Source rows:
----

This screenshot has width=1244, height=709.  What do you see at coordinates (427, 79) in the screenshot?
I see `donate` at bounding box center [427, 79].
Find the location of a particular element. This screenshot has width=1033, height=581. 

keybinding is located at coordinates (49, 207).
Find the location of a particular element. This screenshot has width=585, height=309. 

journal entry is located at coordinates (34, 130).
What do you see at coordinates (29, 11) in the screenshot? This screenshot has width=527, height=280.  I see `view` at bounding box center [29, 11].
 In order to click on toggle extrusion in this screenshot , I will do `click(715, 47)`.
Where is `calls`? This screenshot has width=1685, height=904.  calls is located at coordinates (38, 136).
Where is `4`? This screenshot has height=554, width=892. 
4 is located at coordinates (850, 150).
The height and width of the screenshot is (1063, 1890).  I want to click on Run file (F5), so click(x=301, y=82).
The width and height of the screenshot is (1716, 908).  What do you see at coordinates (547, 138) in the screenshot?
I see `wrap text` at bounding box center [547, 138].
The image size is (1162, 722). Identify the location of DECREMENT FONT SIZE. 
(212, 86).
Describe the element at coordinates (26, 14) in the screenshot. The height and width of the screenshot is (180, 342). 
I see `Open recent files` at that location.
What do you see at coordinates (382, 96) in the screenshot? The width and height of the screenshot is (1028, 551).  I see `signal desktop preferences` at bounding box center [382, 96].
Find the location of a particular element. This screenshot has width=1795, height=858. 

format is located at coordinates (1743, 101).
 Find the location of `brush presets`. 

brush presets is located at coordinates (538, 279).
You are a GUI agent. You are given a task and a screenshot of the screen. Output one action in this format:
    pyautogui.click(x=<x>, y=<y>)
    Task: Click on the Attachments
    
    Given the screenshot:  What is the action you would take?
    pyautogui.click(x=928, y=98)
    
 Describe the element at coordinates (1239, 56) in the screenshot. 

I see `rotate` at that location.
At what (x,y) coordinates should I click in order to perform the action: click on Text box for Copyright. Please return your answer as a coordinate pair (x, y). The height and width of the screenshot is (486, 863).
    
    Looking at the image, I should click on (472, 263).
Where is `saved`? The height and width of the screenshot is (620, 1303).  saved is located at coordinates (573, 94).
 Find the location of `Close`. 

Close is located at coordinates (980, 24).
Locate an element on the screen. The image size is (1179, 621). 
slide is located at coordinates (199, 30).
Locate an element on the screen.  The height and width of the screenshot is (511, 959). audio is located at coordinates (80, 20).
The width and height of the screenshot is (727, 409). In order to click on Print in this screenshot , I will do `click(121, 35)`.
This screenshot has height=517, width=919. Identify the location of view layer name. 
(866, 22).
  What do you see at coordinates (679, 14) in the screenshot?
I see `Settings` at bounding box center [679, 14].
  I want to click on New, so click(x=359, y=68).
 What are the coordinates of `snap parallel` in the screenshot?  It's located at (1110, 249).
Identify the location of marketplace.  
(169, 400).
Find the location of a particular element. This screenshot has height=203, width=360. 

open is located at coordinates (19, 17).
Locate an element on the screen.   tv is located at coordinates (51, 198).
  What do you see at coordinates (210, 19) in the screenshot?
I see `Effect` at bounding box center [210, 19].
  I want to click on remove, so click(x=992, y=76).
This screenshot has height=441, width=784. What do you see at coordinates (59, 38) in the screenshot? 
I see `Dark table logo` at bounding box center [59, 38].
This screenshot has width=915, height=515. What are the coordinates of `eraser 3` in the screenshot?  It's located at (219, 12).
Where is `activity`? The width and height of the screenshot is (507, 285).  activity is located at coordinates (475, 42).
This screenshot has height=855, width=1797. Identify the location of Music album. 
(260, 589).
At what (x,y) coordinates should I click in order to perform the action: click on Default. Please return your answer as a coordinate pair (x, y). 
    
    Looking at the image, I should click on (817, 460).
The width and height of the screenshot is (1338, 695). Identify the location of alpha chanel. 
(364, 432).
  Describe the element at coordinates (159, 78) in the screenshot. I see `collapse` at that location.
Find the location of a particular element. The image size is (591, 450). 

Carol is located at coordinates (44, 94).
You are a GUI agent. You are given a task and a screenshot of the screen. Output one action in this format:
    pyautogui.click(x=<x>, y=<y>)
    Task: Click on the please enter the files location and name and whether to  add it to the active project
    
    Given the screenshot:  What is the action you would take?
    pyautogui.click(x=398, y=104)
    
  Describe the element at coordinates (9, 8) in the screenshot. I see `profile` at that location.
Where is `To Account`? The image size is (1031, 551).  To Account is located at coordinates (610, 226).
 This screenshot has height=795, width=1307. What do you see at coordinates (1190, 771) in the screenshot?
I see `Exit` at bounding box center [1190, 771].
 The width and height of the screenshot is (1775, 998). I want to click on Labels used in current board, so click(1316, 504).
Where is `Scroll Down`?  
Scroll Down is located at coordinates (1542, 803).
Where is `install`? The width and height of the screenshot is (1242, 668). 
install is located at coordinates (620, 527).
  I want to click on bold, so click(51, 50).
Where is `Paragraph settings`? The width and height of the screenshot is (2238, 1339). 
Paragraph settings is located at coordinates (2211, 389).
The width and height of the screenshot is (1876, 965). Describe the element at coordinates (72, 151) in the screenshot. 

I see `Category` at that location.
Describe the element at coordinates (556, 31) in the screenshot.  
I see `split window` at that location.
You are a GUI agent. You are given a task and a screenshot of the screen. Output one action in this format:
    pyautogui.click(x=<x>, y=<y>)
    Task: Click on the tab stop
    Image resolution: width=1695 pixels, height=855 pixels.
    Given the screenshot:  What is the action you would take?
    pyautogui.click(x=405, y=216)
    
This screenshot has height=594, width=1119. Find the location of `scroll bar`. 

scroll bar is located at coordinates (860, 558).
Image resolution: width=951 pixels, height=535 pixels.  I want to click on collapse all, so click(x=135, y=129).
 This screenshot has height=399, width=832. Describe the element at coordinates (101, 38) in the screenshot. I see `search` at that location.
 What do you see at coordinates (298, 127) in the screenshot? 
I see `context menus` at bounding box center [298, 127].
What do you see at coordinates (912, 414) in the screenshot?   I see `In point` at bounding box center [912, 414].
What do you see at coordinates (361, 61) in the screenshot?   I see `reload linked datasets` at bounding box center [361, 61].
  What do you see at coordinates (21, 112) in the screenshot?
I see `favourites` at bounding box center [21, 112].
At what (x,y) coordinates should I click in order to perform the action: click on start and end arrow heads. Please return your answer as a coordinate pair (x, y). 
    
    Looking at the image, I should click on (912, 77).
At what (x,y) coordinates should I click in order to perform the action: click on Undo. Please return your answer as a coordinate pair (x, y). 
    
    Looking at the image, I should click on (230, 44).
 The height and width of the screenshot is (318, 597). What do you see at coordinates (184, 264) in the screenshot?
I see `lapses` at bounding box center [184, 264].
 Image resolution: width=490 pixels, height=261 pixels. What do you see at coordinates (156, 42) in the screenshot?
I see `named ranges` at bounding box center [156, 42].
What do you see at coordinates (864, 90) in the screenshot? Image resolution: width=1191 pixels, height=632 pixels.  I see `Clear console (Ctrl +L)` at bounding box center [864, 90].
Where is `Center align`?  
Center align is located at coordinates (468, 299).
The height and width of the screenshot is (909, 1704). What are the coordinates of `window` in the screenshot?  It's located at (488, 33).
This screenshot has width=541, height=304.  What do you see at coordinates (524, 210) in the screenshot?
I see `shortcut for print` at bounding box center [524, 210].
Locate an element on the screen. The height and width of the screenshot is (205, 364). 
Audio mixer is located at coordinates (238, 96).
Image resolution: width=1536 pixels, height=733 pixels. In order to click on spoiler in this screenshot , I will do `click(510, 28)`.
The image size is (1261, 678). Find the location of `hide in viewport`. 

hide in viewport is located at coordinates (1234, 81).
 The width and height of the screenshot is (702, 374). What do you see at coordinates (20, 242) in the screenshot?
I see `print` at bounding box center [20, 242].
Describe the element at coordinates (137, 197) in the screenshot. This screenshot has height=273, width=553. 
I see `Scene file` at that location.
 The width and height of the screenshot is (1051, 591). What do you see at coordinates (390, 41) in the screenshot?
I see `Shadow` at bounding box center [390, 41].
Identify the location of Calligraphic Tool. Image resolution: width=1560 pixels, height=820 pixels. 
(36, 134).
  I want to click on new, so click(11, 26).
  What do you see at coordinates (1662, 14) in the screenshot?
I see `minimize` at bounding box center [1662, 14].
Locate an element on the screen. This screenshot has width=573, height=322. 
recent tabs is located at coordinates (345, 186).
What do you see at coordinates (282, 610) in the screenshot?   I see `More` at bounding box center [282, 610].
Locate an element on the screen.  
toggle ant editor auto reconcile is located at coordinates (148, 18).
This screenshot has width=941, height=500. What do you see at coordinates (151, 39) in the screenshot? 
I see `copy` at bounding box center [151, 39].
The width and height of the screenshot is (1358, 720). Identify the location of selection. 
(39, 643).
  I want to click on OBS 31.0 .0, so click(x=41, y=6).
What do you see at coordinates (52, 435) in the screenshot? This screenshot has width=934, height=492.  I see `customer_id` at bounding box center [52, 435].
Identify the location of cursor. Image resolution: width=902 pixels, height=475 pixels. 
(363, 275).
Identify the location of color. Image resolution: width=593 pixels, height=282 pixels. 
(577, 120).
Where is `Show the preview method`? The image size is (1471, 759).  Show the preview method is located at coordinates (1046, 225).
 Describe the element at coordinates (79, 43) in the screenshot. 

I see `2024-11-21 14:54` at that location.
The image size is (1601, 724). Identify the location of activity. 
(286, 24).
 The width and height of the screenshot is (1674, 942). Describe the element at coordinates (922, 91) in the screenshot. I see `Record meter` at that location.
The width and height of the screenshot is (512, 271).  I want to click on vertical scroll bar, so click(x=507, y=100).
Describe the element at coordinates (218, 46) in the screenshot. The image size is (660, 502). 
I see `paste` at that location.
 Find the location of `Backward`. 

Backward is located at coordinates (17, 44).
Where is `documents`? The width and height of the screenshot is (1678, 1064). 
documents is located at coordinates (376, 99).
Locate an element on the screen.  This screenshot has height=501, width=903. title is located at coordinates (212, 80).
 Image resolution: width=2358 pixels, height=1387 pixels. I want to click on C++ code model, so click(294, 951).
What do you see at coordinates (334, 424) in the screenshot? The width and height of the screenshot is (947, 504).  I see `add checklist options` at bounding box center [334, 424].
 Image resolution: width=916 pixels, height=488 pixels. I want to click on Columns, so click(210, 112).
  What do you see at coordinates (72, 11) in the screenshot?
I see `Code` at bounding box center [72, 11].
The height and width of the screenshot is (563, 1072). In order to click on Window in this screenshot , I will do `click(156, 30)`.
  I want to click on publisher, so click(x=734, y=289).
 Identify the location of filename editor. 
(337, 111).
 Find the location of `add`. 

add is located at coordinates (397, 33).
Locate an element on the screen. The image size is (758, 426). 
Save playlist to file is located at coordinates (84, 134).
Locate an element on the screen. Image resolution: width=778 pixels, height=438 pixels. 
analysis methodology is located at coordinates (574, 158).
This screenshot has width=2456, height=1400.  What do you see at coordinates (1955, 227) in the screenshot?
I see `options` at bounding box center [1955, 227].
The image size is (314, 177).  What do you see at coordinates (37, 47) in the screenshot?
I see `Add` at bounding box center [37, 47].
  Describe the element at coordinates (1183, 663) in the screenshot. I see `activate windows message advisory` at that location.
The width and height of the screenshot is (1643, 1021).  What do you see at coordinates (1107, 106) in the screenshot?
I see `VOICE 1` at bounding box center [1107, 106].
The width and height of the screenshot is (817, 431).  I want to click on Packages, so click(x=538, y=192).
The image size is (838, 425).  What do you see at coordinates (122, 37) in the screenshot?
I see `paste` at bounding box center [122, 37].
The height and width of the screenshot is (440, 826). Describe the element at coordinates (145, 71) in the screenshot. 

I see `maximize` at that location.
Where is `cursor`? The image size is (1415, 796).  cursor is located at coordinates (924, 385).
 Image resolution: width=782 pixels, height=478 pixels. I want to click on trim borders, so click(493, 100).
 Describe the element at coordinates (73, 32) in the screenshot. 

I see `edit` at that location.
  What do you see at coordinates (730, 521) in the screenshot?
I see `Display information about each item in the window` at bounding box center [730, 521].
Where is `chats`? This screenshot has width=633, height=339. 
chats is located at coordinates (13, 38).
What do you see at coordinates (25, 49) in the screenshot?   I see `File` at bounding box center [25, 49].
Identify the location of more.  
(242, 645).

----

WHAT IS REQUIRED
Write out the part of the rows that begins with the line containing "This screenshot has height=855, width=1797." and ends with the line containing "(260, 589).", swapping "Music album" for "Music playlist" and changing nothing else.

TASK RESPONSE
This screenshot has height=855, width=1797. Identify the location of Music playlist. 
(260, 589).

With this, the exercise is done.